Matthew shrugged his shoulders. “I don’t care.” He gestured for Josie to lead the way. They walked several more blocks before he said, “Mama will take a switch to you for callin' Miss Radmask by her first name.”

With out missing a beat, Josie said, “Millie said I was to call her that. She doesn’t want to be called Miss Radmask. So there!”

“Mama will still…”

Josie interrupted, “No she won’t!”

“Does Mama know we are going there today?”

“Of course she does.”

But Matthew could always tell when his sister was lying. He didn’t call her on it but stored the information away. It was always handy to have a little ammunition when dealing with Josie.
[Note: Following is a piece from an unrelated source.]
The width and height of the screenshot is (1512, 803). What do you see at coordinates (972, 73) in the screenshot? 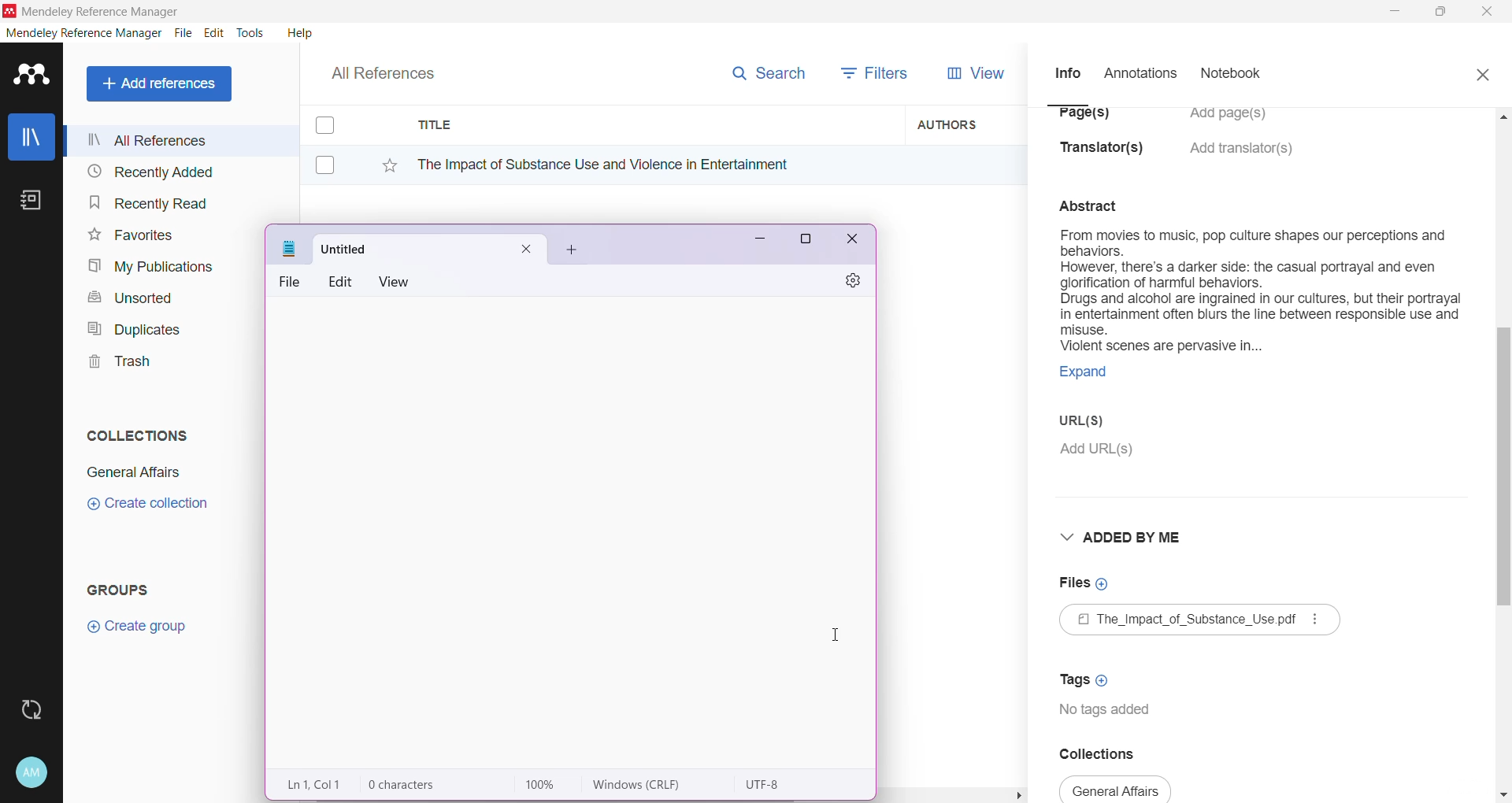
I see `View` at bounding box center [972, 73].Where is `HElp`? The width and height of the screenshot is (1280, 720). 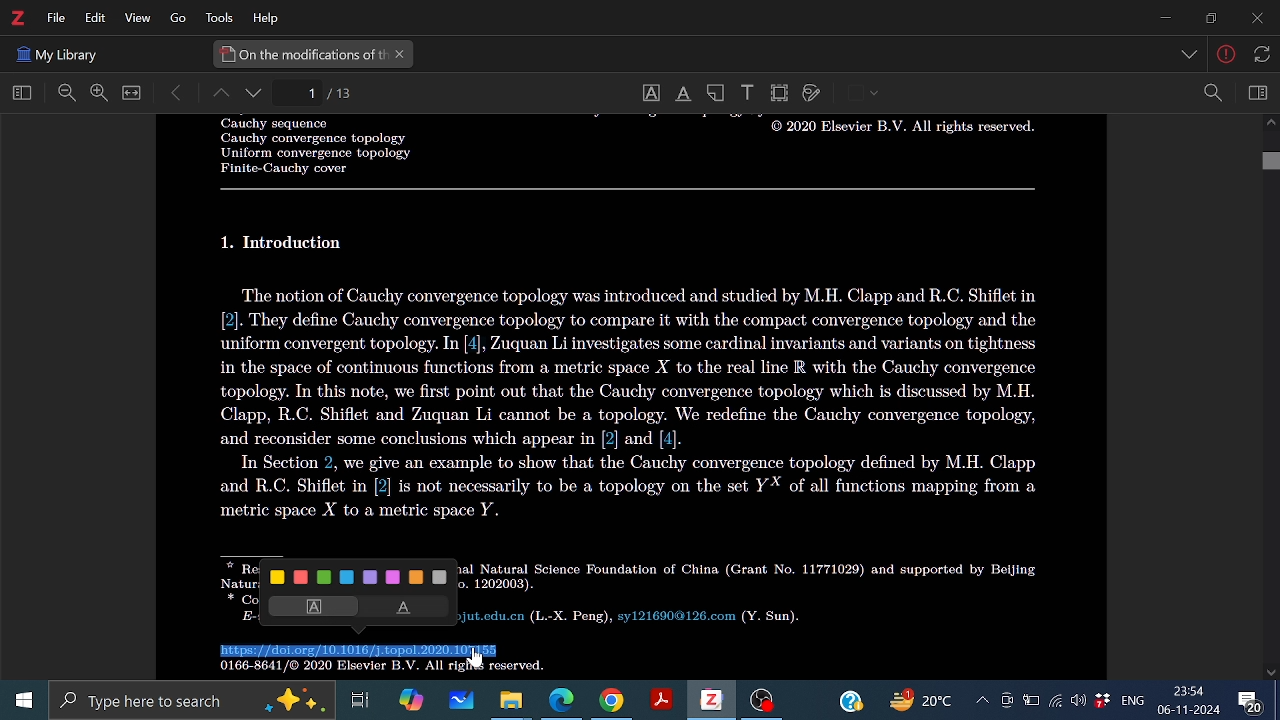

At eight years old he was small for his age and tended to keep to himself when ever possible. Josie was forever putting him up to one sort of nonsense or another. She was bossy, brash and down right snotty sometimes. Matthew, while not an angel himself, was much more sober and thoughtful than his sister. He didn’t have a lot of friends, though those he did have didn’t mind his quietness. They counted on Matthew to keep their secrets and to figure ways out of the messes they sometimes got themselves into. For his friends, he did this with out compensation. For Josie, payment was nearly always due.

Matthew wasn’t sure what his sister was up to this time, but he was certain by the end of the weekend, she’d be taking the slow march out to the willow tree to pick her switch. He followed quietly behind Josie, occasionally reaching down and patting his pocket gently. The baby bird was still warm against his thigh. He knew it hadn’t stood a chance, but he couldn’t allow its remains to lie on the hot sidewalk in the baking sun.

Checking over her shoulder, Josie made sure her little brother was keeping up. She was certain he could ruin this for her, but she had no choice but to bring him along. When she heard an artist had moved into Haskel she’d had no idea that it could change her life. That’s how Josie thinks of it now; her ticket outta here.
When Millie Radmask had come to her art class as a guest artist, Josie had fallen in love. She was a lithe, willowy woman with her nearly white hair in a pixie cut that tapered around to the nape of her neck. She looked more like a dancer than a painter to Josie. Her cheeks were bright pink against her pale, flawless skin. She wore a long silky scarf covered in bright red posies around her neck and chambray shirt rolled up at the sleeves. Her blue cotton pants were rolled up at the cuffs and she wore moccasins on her feet with no socks. When she spoke, her voice was high and whispy like a bird singing.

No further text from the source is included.